Lilith releva la tête, les joues mouillées de larmes, comme lorsqu'elle était enfant et pleurait de s'être perdue. Jared l'avait retrouvée. Il était meilleur aux parties de cache-cache qu'elle.

— C'est fini, la consola-t-il en l'enserrant gentiment. Je suis là.

— Il est mort, n'est-ce pas ?

Jared comprit spontanément l'allusion et acquiesça malgré lui. Lui aussi était fortement ébranlé. La virée ne valait certainement pas ce poids sur leur conscience. Ils n'avaient rien fait de mal en soi, mais ce constat constituait à la fois un soulagement et un problème. L'ère de l'innocence n'existait plus. Les monstres de leurs cauchemars ne se cachaient plus sous leur lit, pas plus qu'ils ne disparaissaient à coups de balai.

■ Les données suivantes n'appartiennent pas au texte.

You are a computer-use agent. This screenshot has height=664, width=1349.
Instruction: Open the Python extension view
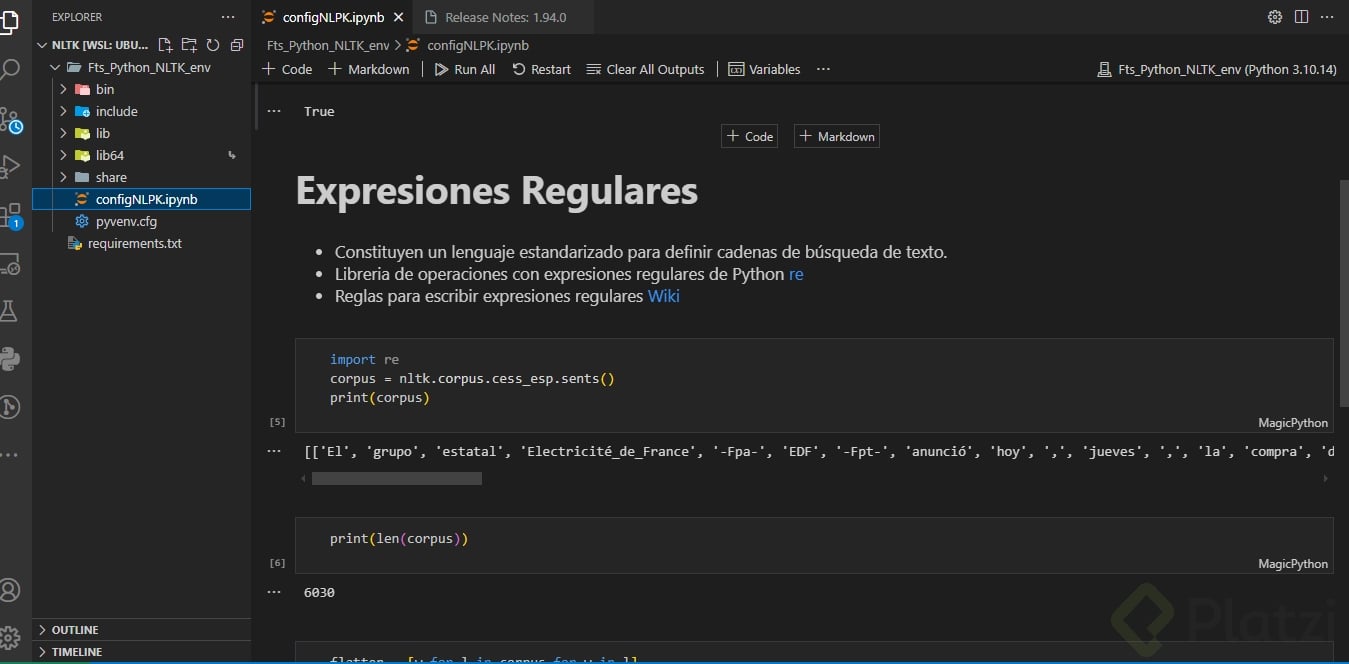(x=10, y=359)
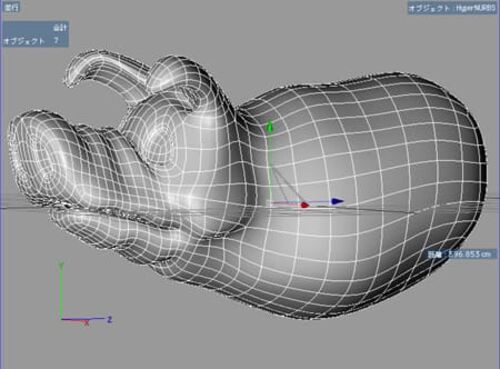Click the blue Z-axis arrow handle
The height and width of the screenshot is (369, 500).
[x=337, y=201]
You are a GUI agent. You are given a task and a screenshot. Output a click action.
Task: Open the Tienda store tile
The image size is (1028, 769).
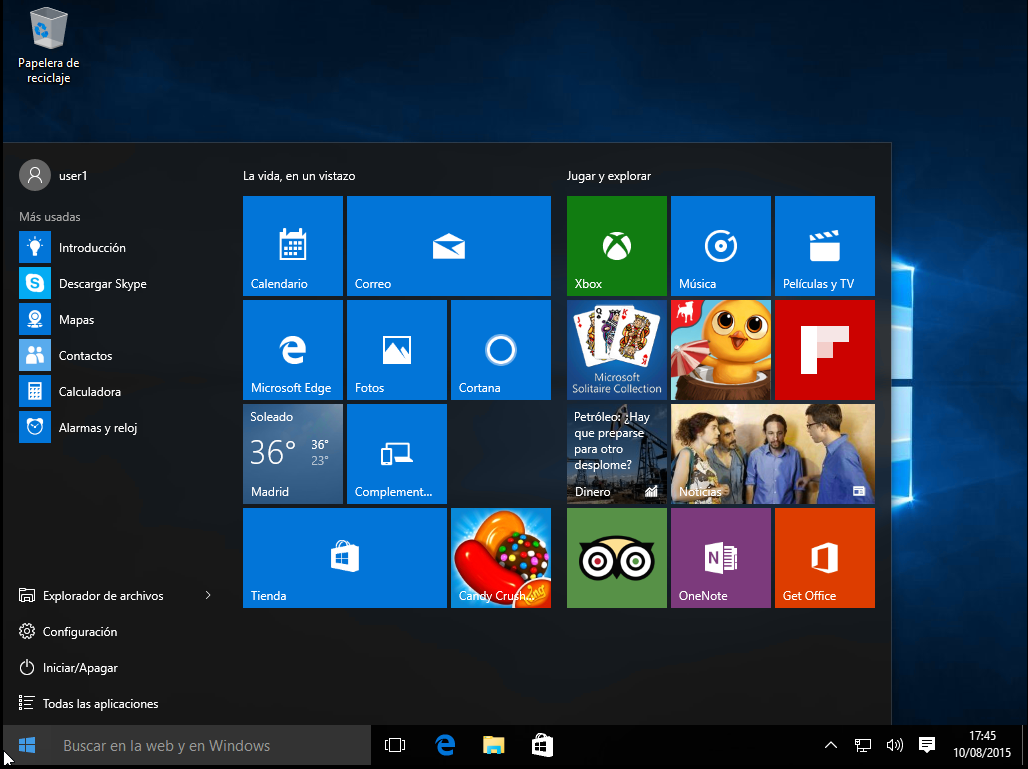click(x=344, y=557)
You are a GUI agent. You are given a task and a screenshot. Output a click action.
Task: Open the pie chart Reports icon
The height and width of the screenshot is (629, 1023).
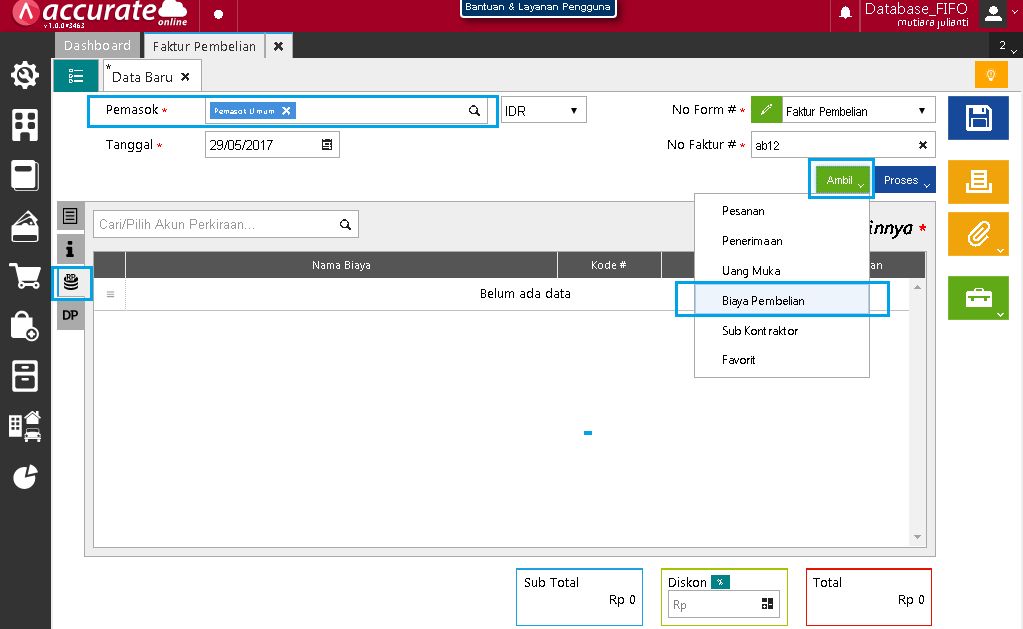pos(25,477)
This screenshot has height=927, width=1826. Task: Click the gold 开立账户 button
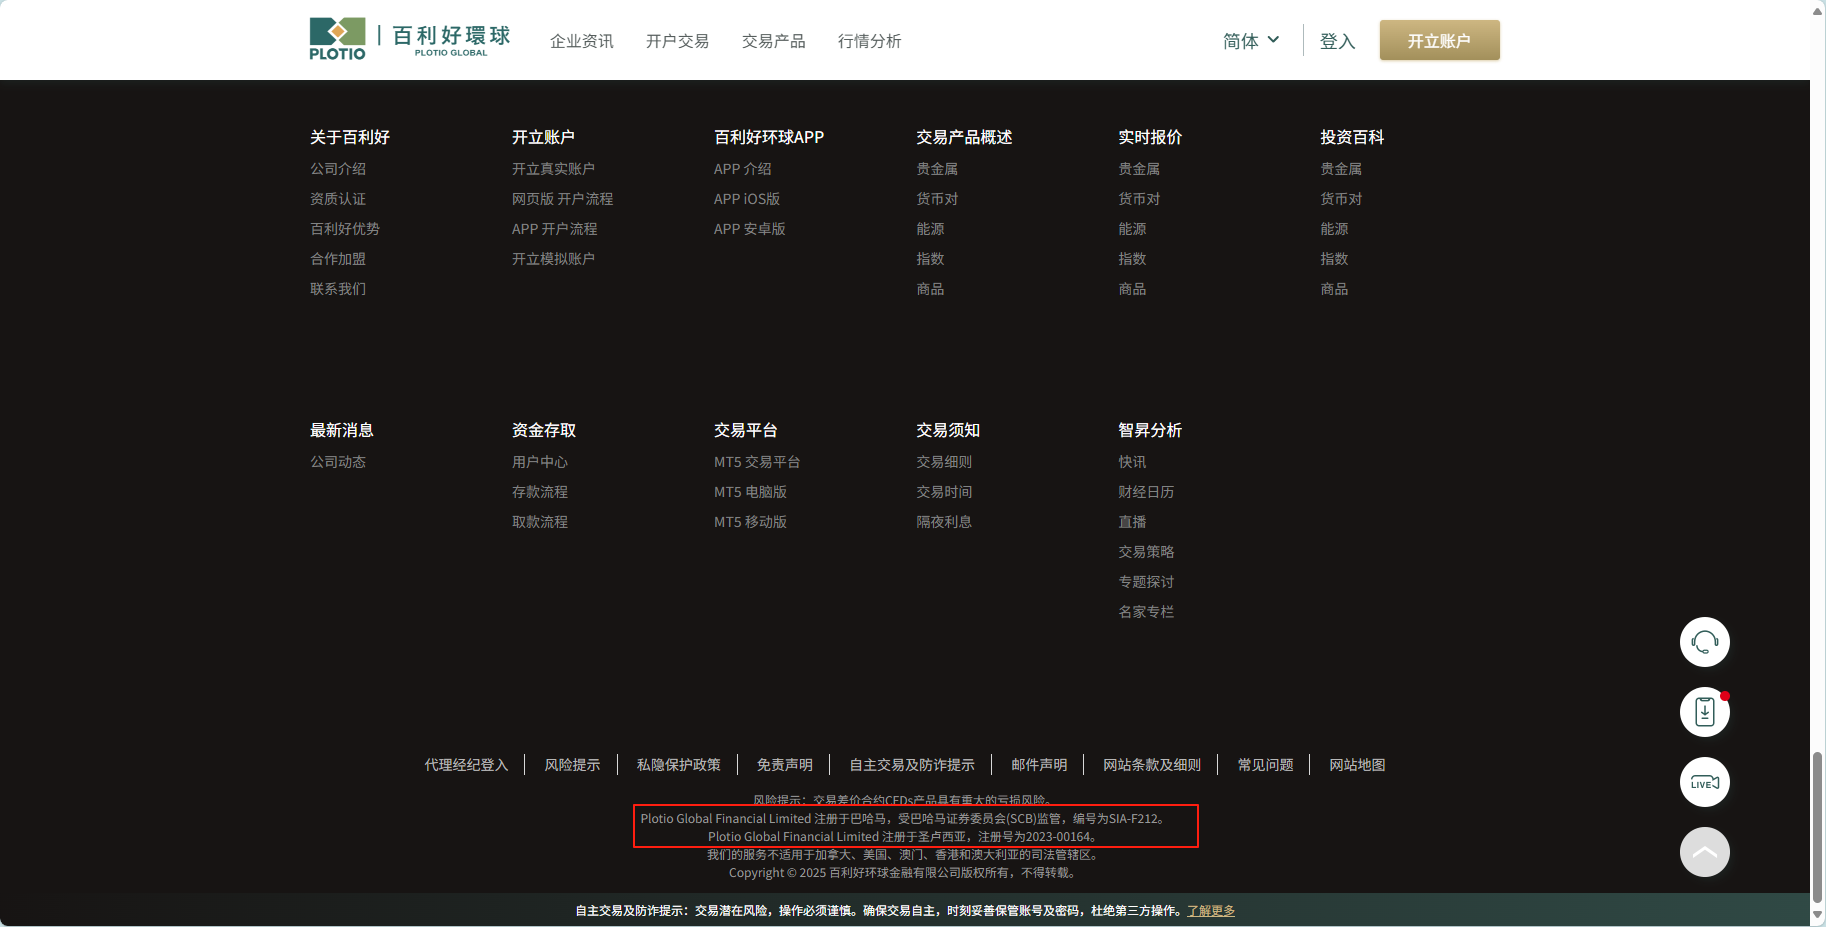1440,40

La bouche pâteuse, Lilith se dégagea vigoureusement des bras de son frère. À son grand désarroi, elle se plia en deux et se mit à vomir. Veillant à ne pas se faire remarquer, Jared la guida jusqu'aux toilettes réservées aux employés.

Le soir tombait, mais au point où ils en étaient, rentrer de nuit ne représentait pas un si grand désagrément. Jared promit à sa sœur de visionner avec elle la série de son choix, sans qu'il ne s'offusque de ses goûts cinématographiques. La seule condition ? Que l'intrigue n'inclût que des bonheurs utopiques.

En bref, depuis ce jour-là, Lilith avait les œufs en horreur.